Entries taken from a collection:
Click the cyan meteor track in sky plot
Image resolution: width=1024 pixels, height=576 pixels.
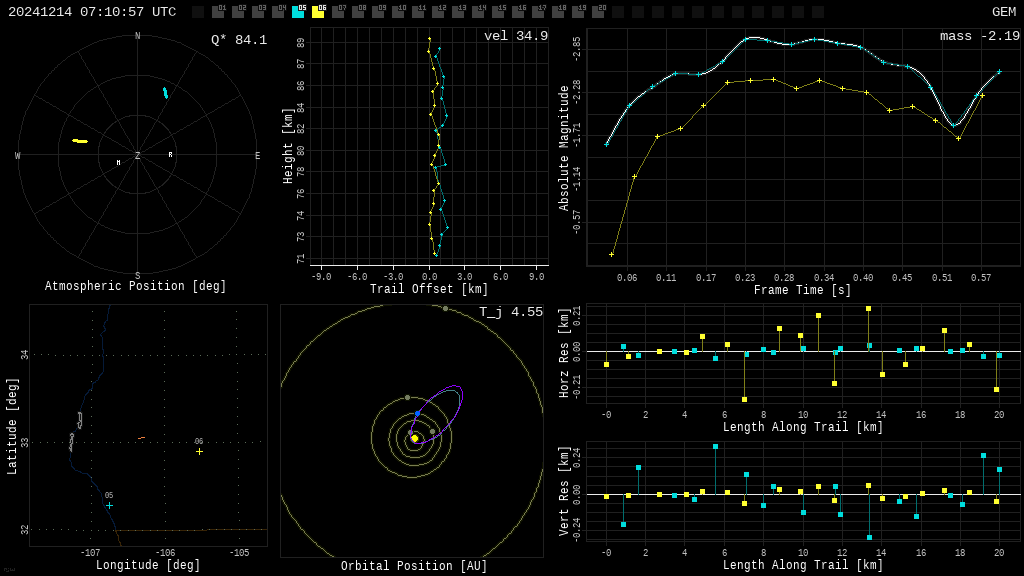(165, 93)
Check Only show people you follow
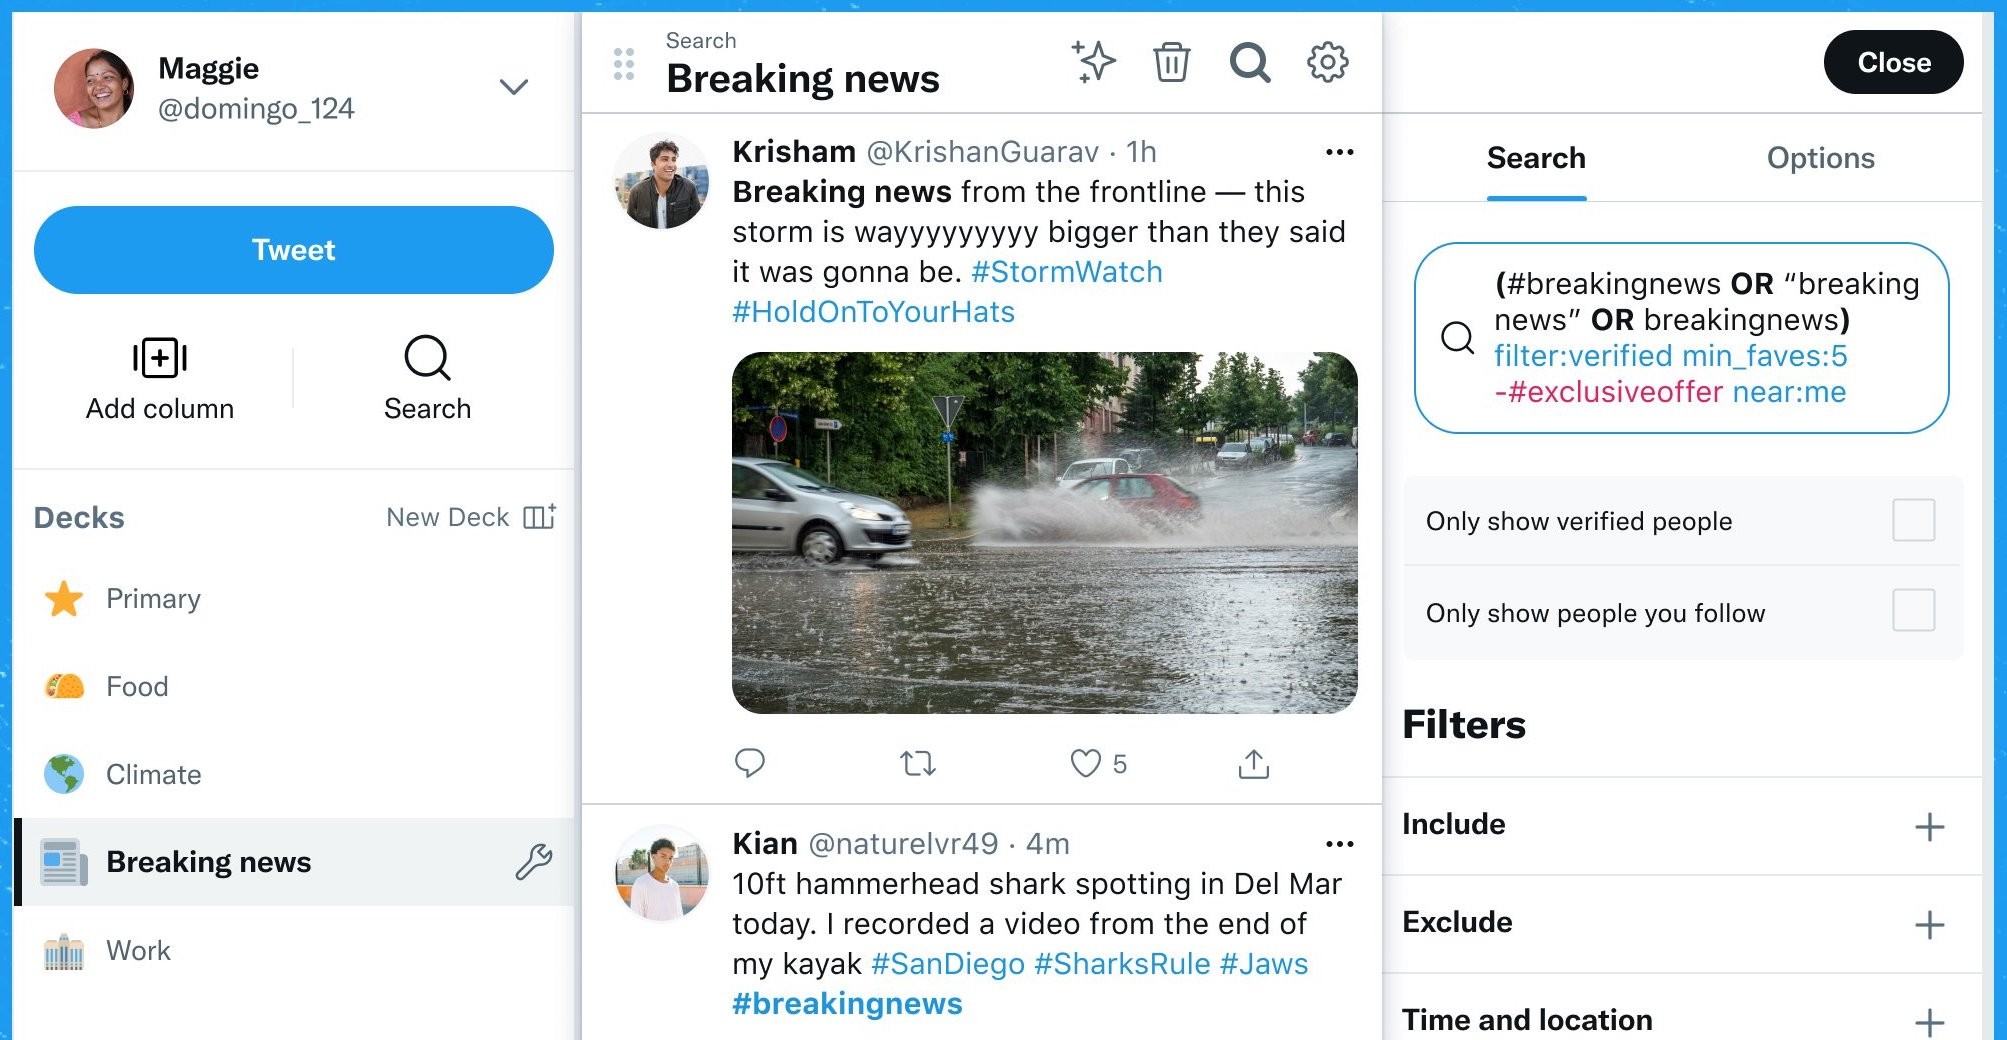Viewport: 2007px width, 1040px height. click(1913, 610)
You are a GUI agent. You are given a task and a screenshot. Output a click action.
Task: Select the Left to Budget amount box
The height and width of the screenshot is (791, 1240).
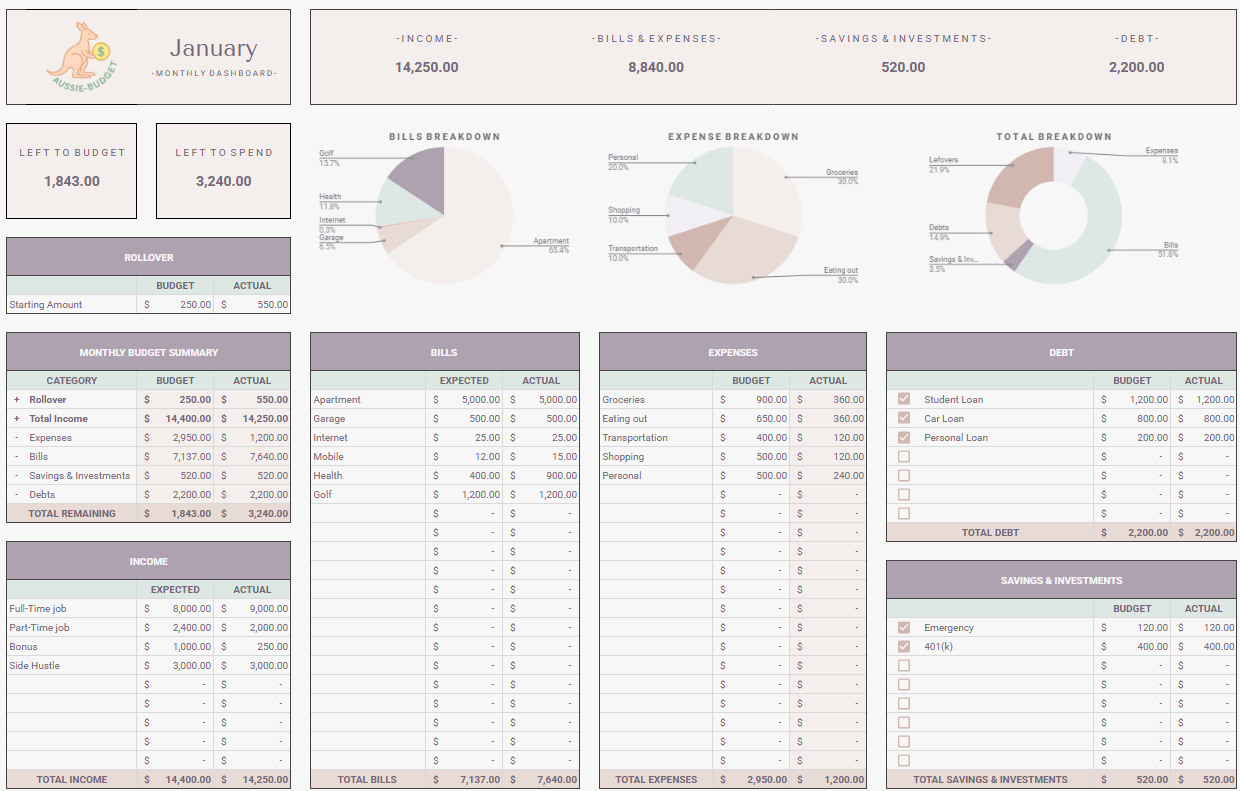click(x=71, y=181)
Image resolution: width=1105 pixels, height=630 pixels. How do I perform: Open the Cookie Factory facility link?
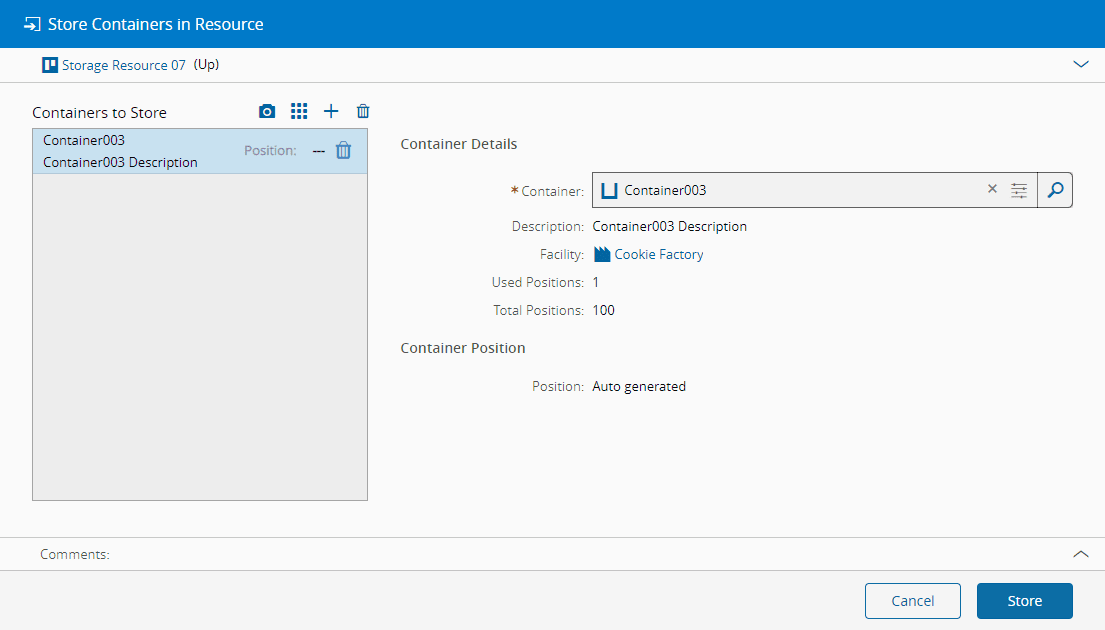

## WHAT YOU WILL DO:
A verbatim copy is needed of the lines running from the line with "The height and" to the end of the data above, both included. Keep the pictures out of it.

## SOLUTION FOR THIS PROBLEM:
The height and width of the screenshot is (791, 1240).
click(x=71, y=181)
Image resolution: width=1105 pixels, height=630 pixels. How do I perform: Open the Cookie Factory facility link?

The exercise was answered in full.